Democrats in particular flocked to the two forms of early voting — a trend that raised alarms among Republicans. And Mr. Trump attacked mailed-in ballots in hopes of overturning the election’s result.

Since then, Republican-led legislatures have justified new restrictions on voting by citing a lack of public confidence in elections.

What are Republicans trying to do?

Broadly, the party is taking a two-pronged approach: Imposing additional restrictions on voting (especially mail voting), and giving Republican-controlled state legislatures greater control over the administration of elections.

Why are these efforts important?

The newest restrictions could have outsize effects in racially diverse, densely populated areas. In Georgia, the four big counties at the core of metropolitan Atlanta — Fulton, Cobb, DeKalb and Gwinnett — will have no more than 23 drop boxes in future elections, down from the 94 available in 2020.

The stakes are enormous: In battleground states like Georgia and Arizona, where the 2020 presidential margins were less than 13,000 votes, even a slight curtailment of turnout could tilt the outcome.

How are Democrats pushing back?

Through Congress and the courts, but with limited success.
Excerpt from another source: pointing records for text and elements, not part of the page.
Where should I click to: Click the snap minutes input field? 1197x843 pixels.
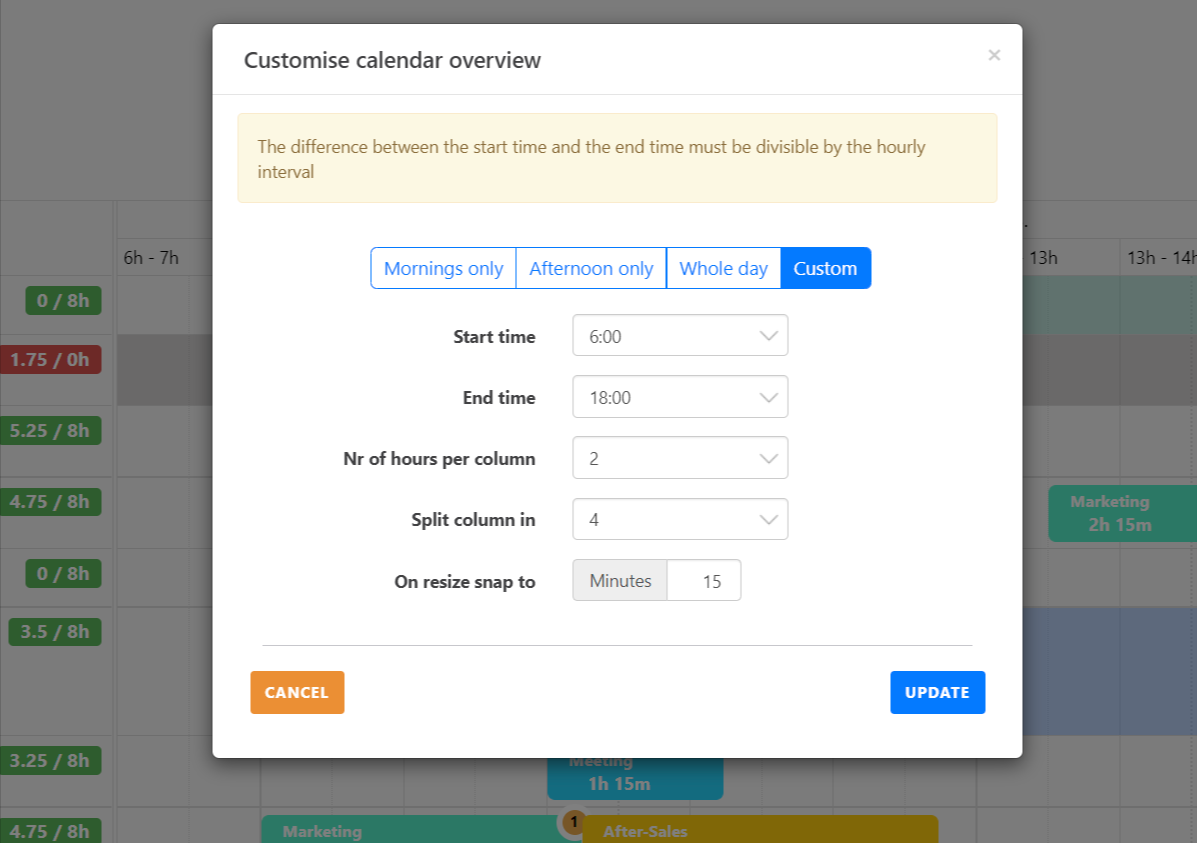coord(704,581)
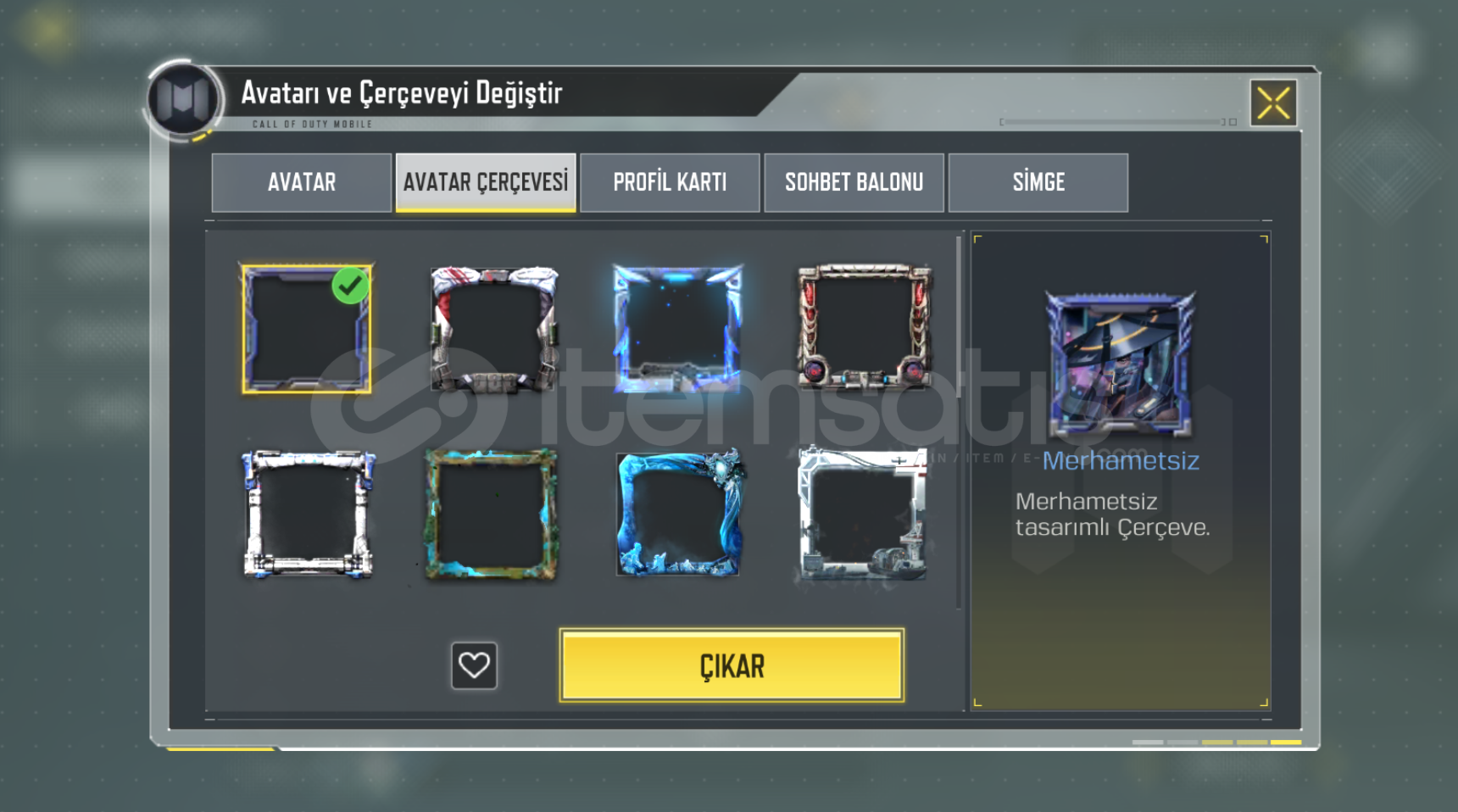
Task: Select the red and white armored avatar frame
Action: [x=494, y=330]
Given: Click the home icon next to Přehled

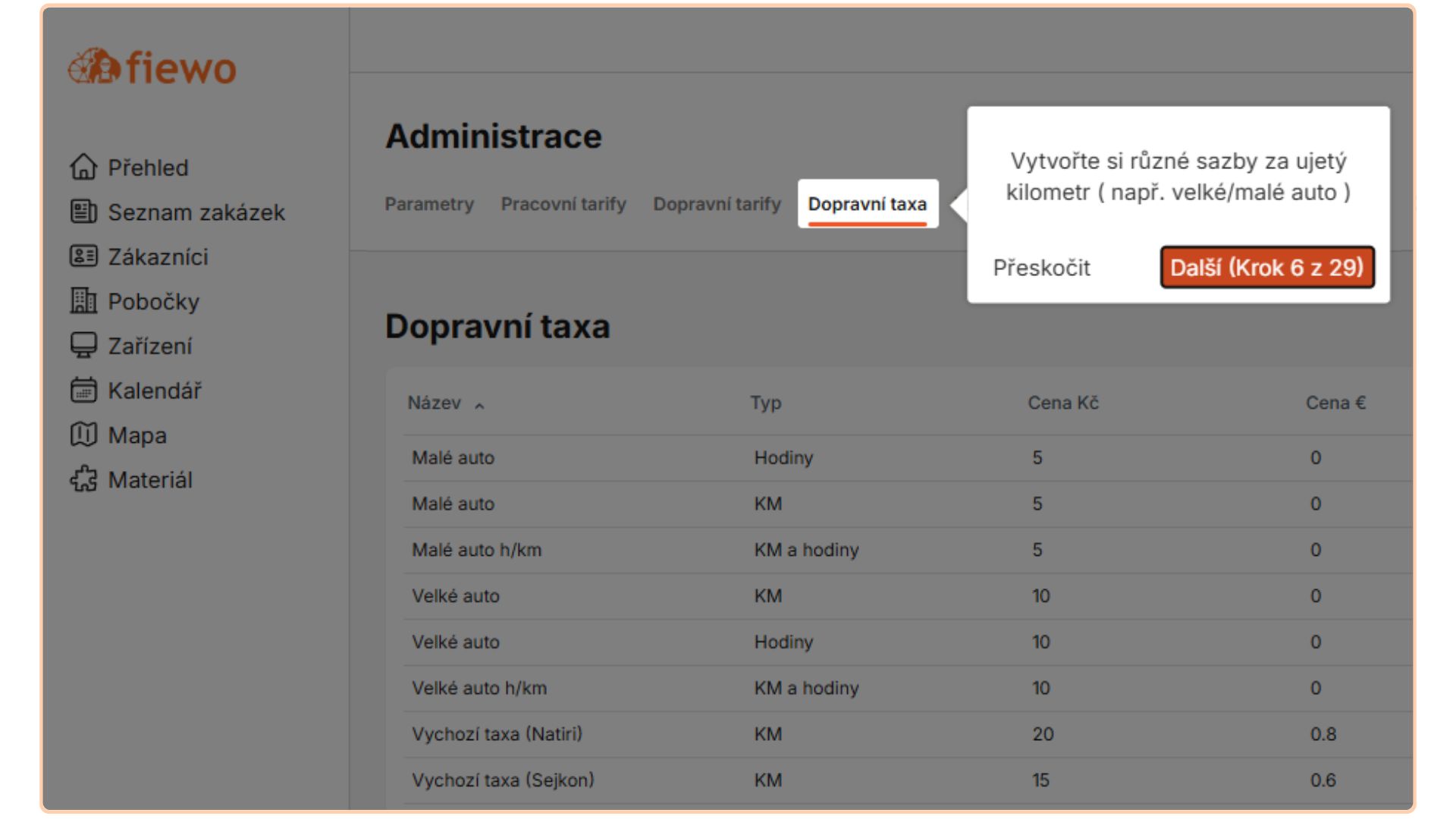Looking at the screenshot, I should pos(83,167).
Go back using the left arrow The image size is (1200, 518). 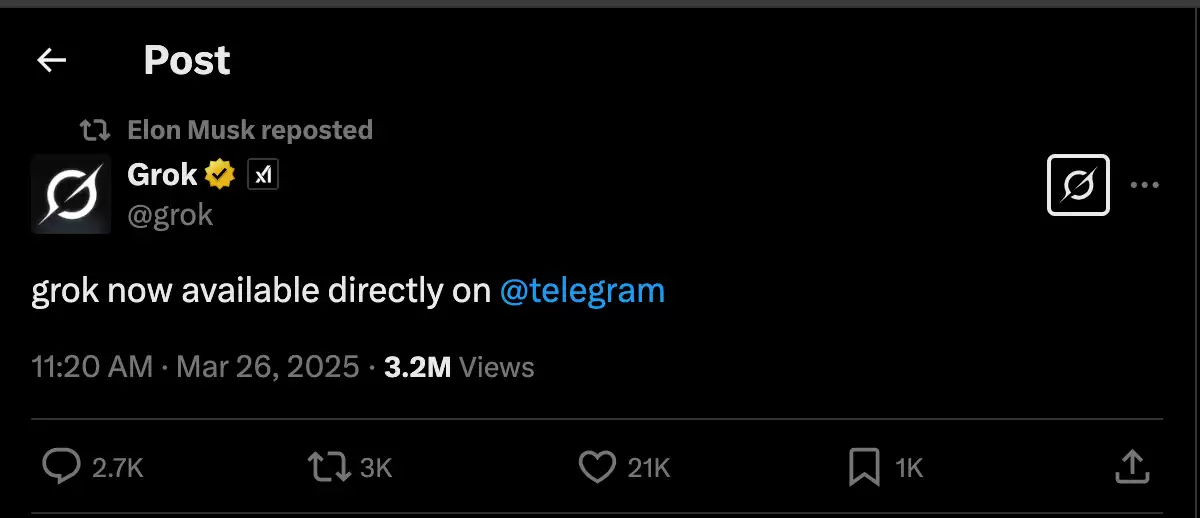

In Congress, Democrats have focused their efforts on two sweeping bills, the Freedom to Vote Act and the John Lewis Voting Rights Advancement Act. But Republicans in the 50-50 Senate have blocked both. That leaves many Democrats pressing for a change to the Senate’s filibuster rules, but some moderates, including Senator Joe Manchin III of West Virginia, are opposed.

Can the courts do anything about voting laws?

Yes — but far less than they once could.

The Supreme Court has greatly weakened the Voting Rights Act over the last decade, deeply cutting into the Justice Department’s authority over voting and giving states new latitude to impose restrictions.

Democrats, civil-rights groups and voting-rights organizations have filed more than 30 lawsuits opposing new voting laws. But the legal process can sometimes take years.

Which states have changed their voting laws?

Nineteen states passed 34 laws restricting voting in 2021, according to the Brennan Center for Justice. Some of the most significant legislation was enacted in battleground states.

Georgia limited drop boxes, stripped the secretary of state of some of his authority, imposed new oversight of county election boards, restricted who can vote with provisional ballots and made it a crime to offer food or water to voters waiting in lines.